LAS CRUCES, N.M. -- New Mexico State and coach Hal Mumme
announced a settlement Thursday in a lawsuit brought by four former football players who claimed they endured religious discrimination because they are Muslims.

The case was scheduled to go to trial Monday. Both sides said
they were pleased the settlement was reached before then.

"Our motivation was to put this issue behind us and to avoid a
contentious, prolonged legal battle that would have done little but
continue a distraction to the program," athletics director
McKinley Boston said.

Plaintiffs attorney Joleen Youngers said she was eager to
present her clients' case to a jury but "we would have been
foolish to turn our backs on a reasonable resolution outside the
courtroom."

Former players Mu'Ammar Ali, Jacob Wallace and brothers Anthony
and Vincent Thompson had alleged they were subject to a hostile
environment because of their religion.

Their lawsuit claimed religious discrimination and violations of
the athletes' right to freely exercise their religion. It contended
Mumme instituted a "religious brotherhood" within the team,
singled out Muslim athletes and had players recite the Lord's
Prayer after each practice and before each game.

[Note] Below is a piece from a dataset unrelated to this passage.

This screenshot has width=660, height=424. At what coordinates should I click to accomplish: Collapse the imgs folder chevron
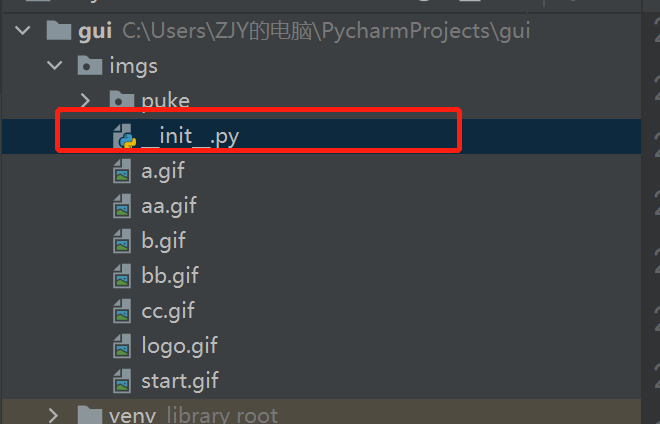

Wallace, reached by phone Thursday, said the past year has been
stressful.

"It seemed like it would never end, that this thing would
continually go on and on," he said from San Francisco. "I'm glad
with the decision that was made."

Wallace declined to discuss the discrimination claims, saying he
believes they now are irrelevant.

"At this point, I would like to move on with my future, and
hopefully this is something I can put behind me," he said.

The university didn't admit any wrongdoing in the case. Boston
said the settlement reflects that New Mexico State denied any
discrimination occurred.

"In our view, we did nothing wrong," he said.

University president Michael Martin added: "While this puts the
issue to rest, we also maintain the solid integrity and reputation
of our university."

But Youngers said her clients still believe in their claims.

"They would have not brought this lawsuit if they did not
believe they had been discriminated against," she said. "They
haven't changed their view of what occurred, but they have agreed
to resolve the dispute through settlement rather than trial."

Both parties agreed to keep the settlement amount confidential
for six months.

The lawsuit was filed in August by the American Civil Liberties
Union on behalf of Ali and the brothers. Wallace joined the case in
January.

Besides Mumme, the lawsuit named university vice president and
provost William Flores and the school's board of regents as
defendants.

Peter Simonson, executive director of the ACLU in New Mexico,
said issues that prompted the lawsuit demonstrate the importance of
keeping government out of religion.

"When one person uses his or her privileged position as a
government official to advertise their specific religious views, it
diminishes religious freedom for all of us, whether we are Muslim,
Christian or of any other denomination," he said.

Mumme said the lawsuit was a distraction. With it now behind
him, he said he can focus on what he was hired to do: "coach
football and help these fine student-athletes have the best
experience possible from their playing days."